Description of the task:
The span to repeat in the listing below runs from the line containing "Open settings via" to the line containing "You are a computer-use agent. The width", inclusive. Repeat it exactly, and only it.

>>>>

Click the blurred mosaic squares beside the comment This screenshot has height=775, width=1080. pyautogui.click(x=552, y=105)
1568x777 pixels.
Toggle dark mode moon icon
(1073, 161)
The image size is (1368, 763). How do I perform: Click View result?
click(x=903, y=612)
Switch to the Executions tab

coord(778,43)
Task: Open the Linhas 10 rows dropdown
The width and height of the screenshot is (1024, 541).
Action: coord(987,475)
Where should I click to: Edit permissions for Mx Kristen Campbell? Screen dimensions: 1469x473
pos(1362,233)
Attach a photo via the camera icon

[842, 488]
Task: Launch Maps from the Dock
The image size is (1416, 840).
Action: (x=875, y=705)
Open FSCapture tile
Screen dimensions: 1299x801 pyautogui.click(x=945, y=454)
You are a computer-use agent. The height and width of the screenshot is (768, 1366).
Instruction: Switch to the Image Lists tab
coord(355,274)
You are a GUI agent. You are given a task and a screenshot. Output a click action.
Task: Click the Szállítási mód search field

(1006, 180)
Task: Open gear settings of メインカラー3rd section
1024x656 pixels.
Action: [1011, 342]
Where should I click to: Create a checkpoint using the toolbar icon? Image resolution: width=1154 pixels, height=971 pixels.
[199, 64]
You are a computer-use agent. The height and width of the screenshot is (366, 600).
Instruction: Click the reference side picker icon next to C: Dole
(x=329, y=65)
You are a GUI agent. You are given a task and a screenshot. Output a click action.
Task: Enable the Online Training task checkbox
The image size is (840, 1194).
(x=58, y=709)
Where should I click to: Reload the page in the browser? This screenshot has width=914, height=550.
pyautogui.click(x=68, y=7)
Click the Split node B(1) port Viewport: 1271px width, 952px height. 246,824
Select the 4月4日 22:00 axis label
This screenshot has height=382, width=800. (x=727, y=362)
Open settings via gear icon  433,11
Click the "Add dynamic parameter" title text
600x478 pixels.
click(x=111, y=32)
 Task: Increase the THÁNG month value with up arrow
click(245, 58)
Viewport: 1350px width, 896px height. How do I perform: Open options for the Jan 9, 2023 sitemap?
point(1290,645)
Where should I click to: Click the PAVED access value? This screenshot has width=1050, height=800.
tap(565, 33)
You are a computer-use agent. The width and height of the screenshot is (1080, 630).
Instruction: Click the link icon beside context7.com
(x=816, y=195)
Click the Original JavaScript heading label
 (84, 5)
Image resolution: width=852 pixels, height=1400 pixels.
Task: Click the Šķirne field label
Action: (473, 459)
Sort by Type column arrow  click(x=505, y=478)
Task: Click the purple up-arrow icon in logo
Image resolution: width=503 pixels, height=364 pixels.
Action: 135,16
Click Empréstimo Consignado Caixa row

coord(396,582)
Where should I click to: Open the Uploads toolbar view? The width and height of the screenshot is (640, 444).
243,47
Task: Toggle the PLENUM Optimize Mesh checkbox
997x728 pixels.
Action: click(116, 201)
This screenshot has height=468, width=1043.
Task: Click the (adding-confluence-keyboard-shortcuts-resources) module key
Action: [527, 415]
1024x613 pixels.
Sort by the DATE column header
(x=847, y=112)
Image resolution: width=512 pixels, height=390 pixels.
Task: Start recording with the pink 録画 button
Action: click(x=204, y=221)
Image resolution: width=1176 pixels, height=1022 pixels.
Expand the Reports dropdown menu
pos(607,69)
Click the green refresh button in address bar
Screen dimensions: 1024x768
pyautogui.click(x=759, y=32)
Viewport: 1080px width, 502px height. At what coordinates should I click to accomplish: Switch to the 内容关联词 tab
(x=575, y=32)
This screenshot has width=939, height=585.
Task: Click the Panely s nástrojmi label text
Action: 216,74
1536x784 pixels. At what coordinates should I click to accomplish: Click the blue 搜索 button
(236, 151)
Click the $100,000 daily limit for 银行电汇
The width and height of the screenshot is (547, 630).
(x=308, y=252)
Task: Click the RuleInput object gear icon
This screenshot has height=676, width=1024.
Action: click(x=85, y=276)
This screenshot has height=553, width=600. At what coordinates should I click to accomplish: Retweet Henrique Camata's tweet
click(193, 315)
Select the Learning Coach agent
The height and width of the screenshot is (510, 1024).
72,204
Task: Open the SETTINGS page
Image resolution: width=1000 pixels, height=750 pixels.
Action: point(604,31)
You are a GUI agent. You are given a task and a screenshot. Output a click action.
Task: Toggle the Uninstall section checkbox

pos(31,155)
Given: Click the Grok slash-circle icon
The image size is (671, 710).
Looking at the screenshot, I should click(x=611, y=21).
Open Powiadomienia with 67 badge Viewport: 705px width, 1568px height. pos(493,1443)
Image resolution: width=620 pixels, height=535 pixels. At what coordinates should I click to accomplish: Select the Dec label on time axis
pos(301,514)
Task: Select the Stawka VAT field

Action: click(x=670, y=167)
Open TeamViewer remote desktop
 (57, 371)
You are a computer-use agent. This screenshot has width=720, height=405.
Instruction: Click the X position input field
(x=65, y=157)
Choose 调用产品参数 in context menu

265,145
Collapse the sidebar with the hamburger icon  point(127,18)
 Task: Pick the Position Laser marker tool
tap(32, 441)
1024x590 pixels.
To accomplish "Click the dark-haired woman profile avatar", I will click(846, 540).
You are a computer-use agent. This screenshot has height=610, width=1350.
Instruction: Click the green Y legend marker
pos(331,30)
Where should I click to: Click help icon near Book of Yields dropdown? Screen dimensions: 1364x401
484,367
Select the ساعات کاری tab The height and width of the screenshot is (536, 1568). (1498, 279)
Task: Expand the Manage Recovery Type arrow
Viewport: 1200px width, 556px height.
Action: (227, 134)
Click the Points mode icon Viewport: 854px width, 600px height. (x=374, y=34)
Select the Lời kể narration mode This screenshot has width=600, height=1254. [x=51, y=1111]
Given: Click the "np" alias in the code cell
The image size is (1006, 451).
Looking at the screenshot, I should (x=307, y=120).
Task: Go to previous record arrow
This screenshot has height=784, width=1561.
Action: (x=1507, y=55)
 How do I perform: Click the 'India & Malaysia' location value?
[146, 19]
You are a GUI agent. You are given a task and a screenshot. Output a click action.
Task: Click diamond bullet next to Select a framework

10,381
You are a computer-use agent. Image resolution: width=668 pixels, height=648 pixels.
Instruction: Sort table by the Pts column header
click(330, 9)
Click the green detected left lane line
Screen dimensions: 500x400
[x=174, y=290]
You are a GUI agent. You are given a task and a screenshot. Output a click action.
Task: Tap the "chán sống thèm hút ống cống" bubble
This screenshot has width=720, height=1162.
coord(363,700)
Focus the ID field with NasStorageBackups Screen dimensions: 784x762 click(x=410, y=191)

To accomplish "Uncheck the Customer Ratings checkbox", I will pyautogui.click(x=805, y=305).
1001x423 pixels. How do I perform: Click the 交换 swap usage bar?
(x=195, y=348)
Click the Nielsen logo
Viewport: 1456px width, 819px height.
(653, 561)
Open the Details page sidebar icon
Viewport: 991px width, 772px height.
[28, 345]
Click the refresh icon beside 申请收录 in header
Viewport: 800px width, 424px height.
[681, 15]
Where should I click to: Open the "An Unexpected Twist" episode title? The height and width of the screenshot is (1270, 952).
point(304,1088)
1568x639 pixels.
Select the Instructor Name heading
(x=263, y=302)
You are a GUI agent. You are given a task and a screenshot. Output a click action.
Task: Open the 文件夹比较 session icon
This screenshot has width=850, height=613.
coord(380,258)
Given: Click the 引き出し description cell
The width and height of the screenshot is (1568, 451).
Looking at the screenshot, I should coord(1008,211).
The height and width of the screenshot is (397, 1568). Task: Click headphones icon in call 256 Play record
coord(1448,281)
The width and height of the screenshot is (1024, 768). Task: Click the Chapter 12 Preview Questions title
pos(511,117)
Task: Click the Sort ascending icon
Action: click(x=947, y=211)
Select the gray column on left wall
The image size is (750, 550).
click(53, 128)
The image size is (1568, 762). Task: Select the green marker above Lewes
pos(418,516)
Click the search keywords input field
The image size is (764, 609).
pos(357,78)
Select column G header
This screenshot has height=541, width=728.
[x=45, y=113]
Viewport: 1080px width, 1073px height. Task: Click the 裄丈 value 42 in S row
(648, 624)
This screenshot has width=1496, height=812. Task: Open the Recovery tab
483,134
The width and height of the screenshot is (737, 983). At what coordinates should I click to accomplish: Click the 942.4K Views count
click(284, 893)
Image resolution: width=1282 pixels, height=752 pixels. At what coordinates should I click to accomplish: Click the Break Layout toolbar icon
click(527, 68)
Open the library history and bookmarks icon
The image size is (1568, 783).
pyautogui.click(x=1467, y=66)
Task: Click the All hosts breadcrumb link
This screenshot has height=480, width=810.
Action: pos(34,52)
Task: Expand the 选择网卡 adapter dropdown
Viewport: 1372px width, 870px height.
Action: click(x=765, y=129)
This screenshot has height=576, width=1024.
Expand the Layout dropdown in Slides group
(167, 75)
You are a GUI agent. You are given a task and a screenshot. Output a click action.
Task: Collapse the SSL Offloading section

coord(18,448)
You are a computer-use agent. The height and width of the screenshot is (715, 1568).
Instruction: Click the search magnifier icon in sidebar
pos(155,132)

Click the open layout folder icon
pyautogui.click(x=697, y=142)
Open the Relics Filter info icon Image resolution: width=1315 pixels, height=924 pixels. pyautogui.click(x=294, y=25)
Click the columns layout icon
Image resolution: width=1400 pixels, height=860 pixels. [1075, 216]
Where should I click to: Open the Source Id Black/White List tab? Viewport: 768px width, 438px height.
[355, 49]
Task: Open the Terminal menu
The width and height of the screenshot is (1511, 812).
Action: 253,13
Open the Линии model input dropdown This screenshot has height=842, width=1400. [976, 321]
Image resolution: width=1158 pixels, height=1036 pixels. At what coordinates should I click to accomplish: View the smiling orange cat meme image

<<<<

Completed task:
Open settings via gear icon  433,11
Click the "Add dynamic parameter" title text
600x478 pixels.
click(x=111, y=32)
 Task: Increase the THÁNG month value with up arrow
click(245, 58)
Viewport: 1350px width, 896px height. How do I perform: Open options for the Jan 9, 2023 sitemap?
point(1290,645)
Where should I click to: Click the PAVED access value? This screenshot has width=1050, height=800.
tap(565, 33)
You are a computer-use agent. The width and height of the screenshot is (1080, 630).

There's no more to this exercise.